Enter DevZero, a new cloud-based development platform that enables developers to ship better software products by writing and testing code in environments that are exactly like production. DevZero is focused on engineering productivity with a mission to increase engineering velocity and happiness. With DevZero, developers and engineers have everything they need to work faster, and smarter and develop code that performs just like it should, in the cloud.
DevZero was founded in December 2022 by former members of Uber’s infrastructure and security teams Debo Ray and Rob Fletcher. Before starting DevZero, Ray and Fletcher built a team with extensive experience developing advanced DevOps tools for the most innovative companies of the last decade including Uber, Meta, Carta, and Twilio. With the massive growth of microservices, Ray and Fletcher saw first-hand the productivity and product delivery boost that strong internal developer tooling offers, as well as the gaps between in-house tools and the tools available to the larger enterprise market.
To further grow its platform, DevZero today announced it raised $26M in funding, with a Series A round led by Anthos Capital and a Seed round led by Foundation Capital. Fika Ventures, Foundation Capital, and Madrona Venture Group participated in the Series A round.
In addition to the funding, DevZero also announced the general availability of its Developer Environment Platform, which empowers software developers to ship applications better and faster by writing and testing code in environments that are exactly like production. DevZero will use the funding to develop the platform by building out its growing engineering and go-to-market teams.
“Developers have reached peak microservices, Kubernetes, serverless and general cloud-native development pain,” said Debo Ray, co-founder and CEO of DevZero. “The developer experience has deteriorated due to cloud programming models which outpace the capacity of today’s development tools. And bloated integrated development environments (IDEs) overload developers’ laptop resources, slowing the computers to a crawl. Recent advances in IDE technologies and cloud availability make it possible to have a seamless experience of developing and testing by pairing local tooling with cloud-based compute.”

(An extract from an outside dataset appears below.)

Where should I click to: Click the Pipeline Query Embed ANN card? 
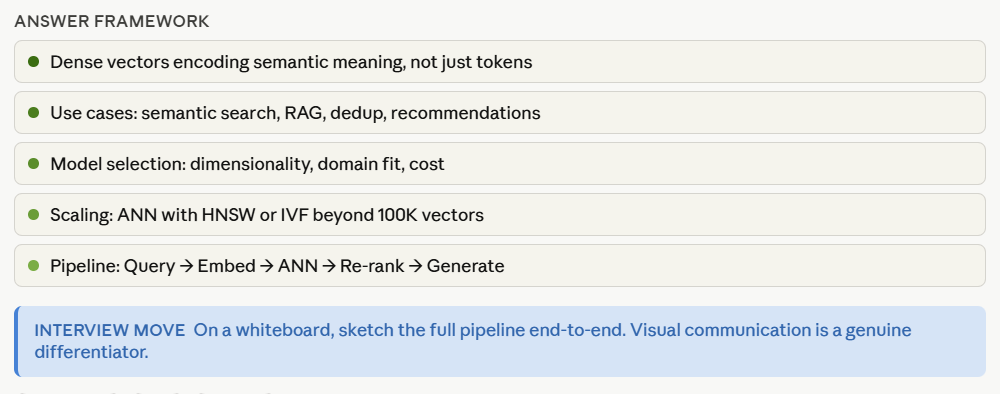[500, 266]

“I saw the magic of Developer Environment Platforms first-hand when I joined Meta,” said co-founder and COO, Rob Fletcher. “I could get a fully functional environment up and running within an hour of starting at the company. Centralized environments like these make it easier for engineers to roll out core infrastructure changes while causing minimal engineer downtime.”

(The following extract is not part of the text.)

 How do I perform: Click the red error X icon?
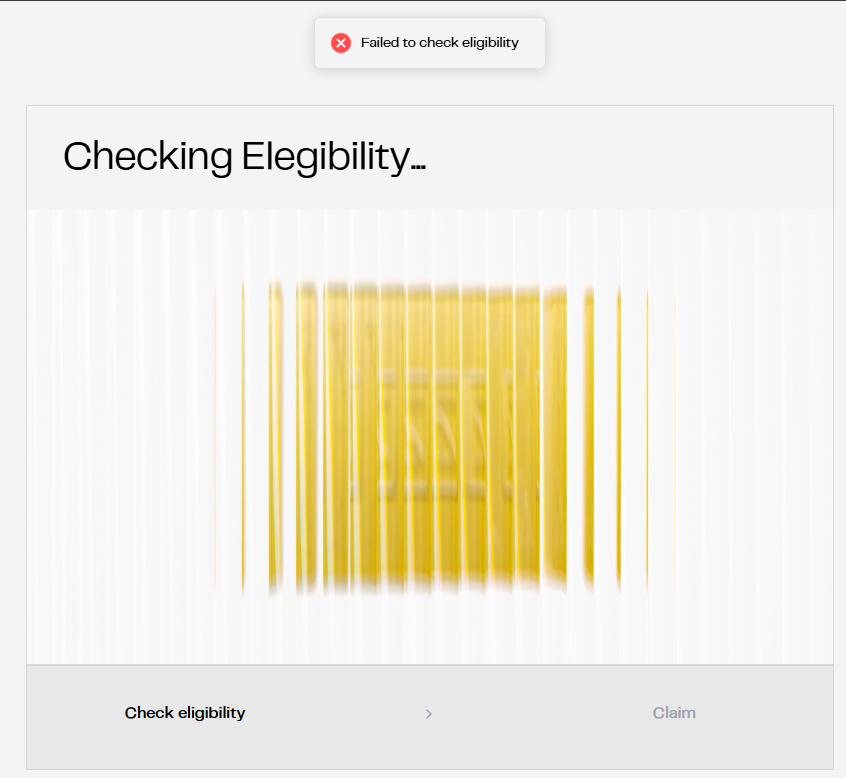[x=341, y=43]
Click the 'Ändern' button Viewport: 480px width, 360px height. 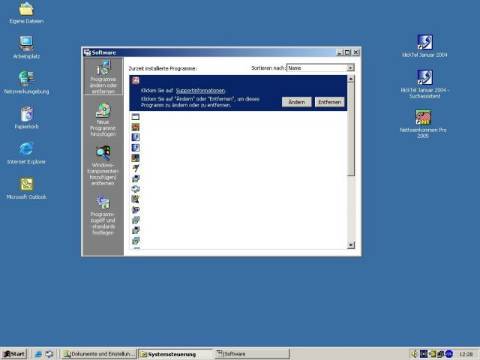click(296, 102)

DevZero also addresses the fundamental security concerns of enterprise customers. In addition to various infrastructure platforms, the founders were in charge of DevOps security at Uber, a company that conducts $30B in transactions annually. Since every developer has a laptop – and the enterprise is responsible for ensuring they are all locked down – security risks are substantial.
As microservice architectures are being increasingly adopted, the local developer experience suffers quite drastically. DevZero’s platform also enables teams that have embraced Kubernetes or serverless architectures to give their developers production-like environments to write and test code.

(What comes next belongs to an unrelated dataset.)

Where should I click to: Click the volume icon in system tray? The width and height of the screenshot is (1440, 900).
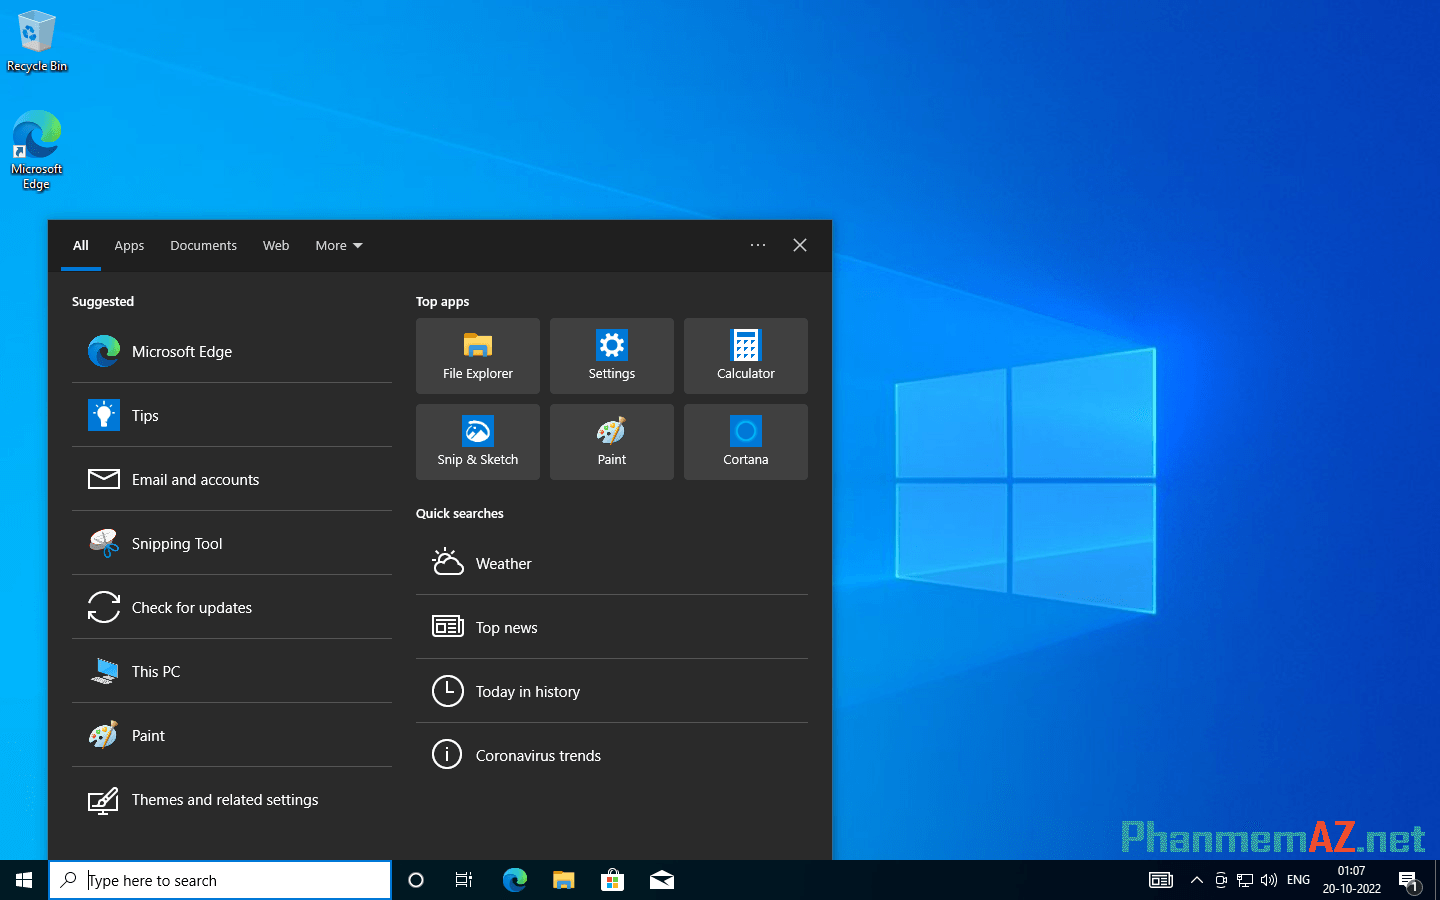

“Serverless infrastructure is the direction the industry is moving in, but solutions for making it easy to develop are almost nonexistent,” said Matthew Schrepel, Senior Manager of Developer Experience at Extend. “DevZero is giving our developers tools to make cutting-edge development easy again – serverless can’t go mainstream without tools like these.”
“Spinning up ephemeral developer environments where engineers can perform end-to-end testing is a game-changer,” said Nitant Vaidya, Senior Director of Engineering at Turing.com. “DevZero lets us onboard new engineers, globally, in minutes, giving each their own standalone environment that they continue to use with their local tools.”
In the current market climate, software teams must focus on revenue-generating activities to serve their users best. Existing development tooling and processes are stifling creativity and increasing developer toil. The time that could be spent collaborating and innovating on products is instead spent making the development environment consistent with production environments.
“In an increasingly hybrid work environment, the likelihood that an engineer will continue to use a laptop that is bulky, powerful, and in need of constant updates to code seems slim,” said Bryan Kelly, Managing Partner at Anthos Capital. “The future will be one of the cloud-based development environments, and we believe DevZero will drive this vision.”
DevZero redefines various stages of the software development lifecycle, allowing engineers to focus on revenue-generating products while simplifying the workflows for DevOps and Platform Engineering teams.
“Developer productivity and collaboration is a critical area for most companies, and as infrastructure moves to the cloud, so too will the engineering pipeline,” said Sid Trivedi, Partner at Foundation Capital. “CTOs have consistently shared with us that today it takes 90 days to onboard a new engineer. This is a top 3 problem impacting the engineering pipeline. DevZero gives developers this ramp time back so that they can focus on building innovative revenue-generating products that create happy customers.”